Door op 7 april 2002

LUISTEREN

Als het gaat om het verklaren van de verkiezingswinst van de “Leefbaren” of de “Fortuynisten”, hoor je zowat altijd dat die tenminste wél naar de kiezer luisteren. Als ik de woordvoerders van die clubs hoor, vraag ik me dat ernstig af, maar goed.

Let wel: ik twijfel er niet aan dat er geluisterd moet worden, en goed ook, maar om dat nou tot hét doel te verheffen… Waar ik bovendien mee zit, is de vraag hoe we dat luisteren moeten inkleden.
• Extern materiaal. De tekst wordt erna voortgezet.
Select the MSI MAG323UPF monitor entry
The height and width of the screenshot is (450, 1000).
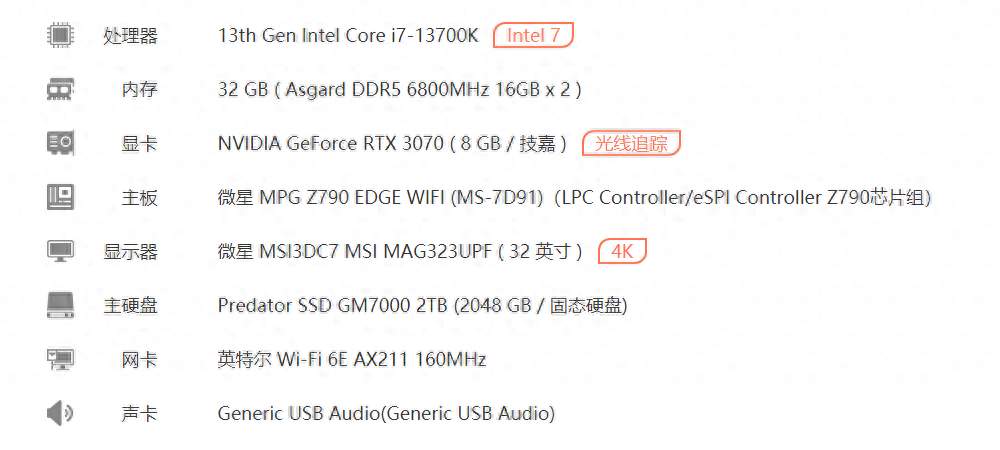400,252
Ik heb eerder in beperkte kring al eens opgemerkt dat we tijdens de campagne ruim vierduizend folders, pamfletten en dergelijke, persoonlijk aan mensen, burgers, be­woners hebben overhandigd. Op elk van die papieren stond een telefoonnummer, toevallig het mijne, en een internetadres. Daarbij sta ik sinds 1999 met mijn kop en datzelfde telefoonnummer in de gemeentegids. Voor zover het er niet uitdrukkelijk bij staat, vind ik de vermelding van zo’n telefoonnummer een duidelijke mededeling dat je open staat voor reacties, vragen, kritiek, desnoods voor scheldkanonnades. Toch?

Ik wil niet beweren dat ik met kloppend hart bij de telefoon gezeten heb, als de nieu­we gemeen­te­gids uit was, of na een folderactie op de markt of zo, maar eerlijk gezegd vind ik het raar dat het aantal telefoontjes dat ik kreeg, op de mij beschik­bare vingers nog te tellen is. En dat is met inbegrip van de telefoontjes van belang­engroepen.
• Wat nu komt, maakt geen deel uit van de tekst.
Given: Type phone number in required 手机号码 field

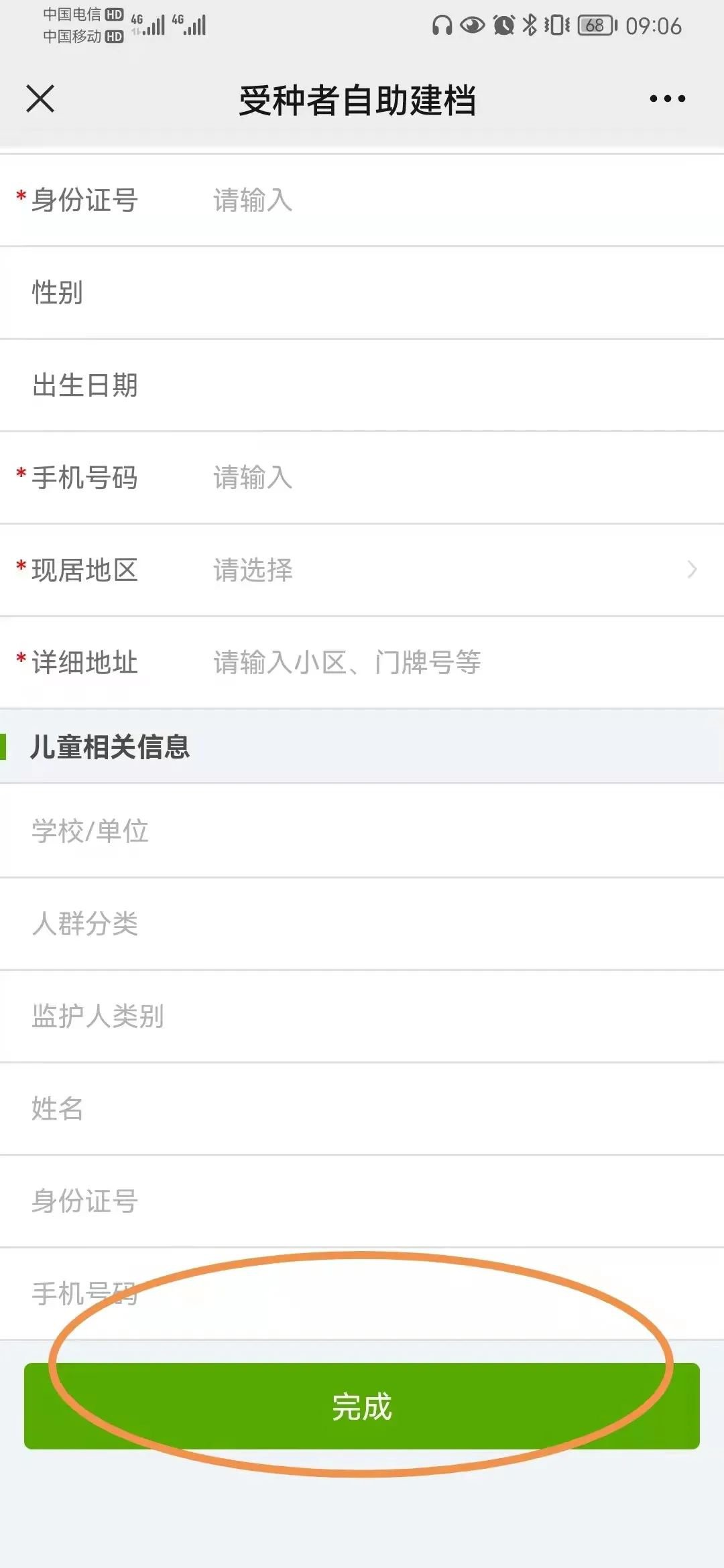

Ik bedoel maar: ik heb een open oor, maar als niemand wat tegen me wil zeggen…

Natuurlijk: je kunt het luisteren best wel forceren. Je spreekt gewoon iemand aan of je belt iemand op en je kunt er gif op nemen dat er tegen je gepraat wordt.

Dat hebben we intensief gedaan tijdens de campagne: letterlijk duizenden keren en, inderdaad, zo krijg je vaak een gesprek. Daar zijn veel prettige en soms minder pret­tige gesprekken bij geweest. We zijn afgewezen, maar ook omhelsd, bij wijze van spreken. Per saldo een heel goeie ervaring, maar toch, naarmate ik vaker hoor dat we beter moeten luisteren, groeit bij mij de twijfel of dat forceren nou de oplos­sing is.

Stel nou eens dat we ons belactie-team zo gek zouden krijgen om elke maand op­nieuw al die mensen te bellen die ze aan de telefoon gehad hebben, eind februari. Zouden die mensen dat dan echt zo prettig vinden? Alwéér die PvdA? Ik vraag maar?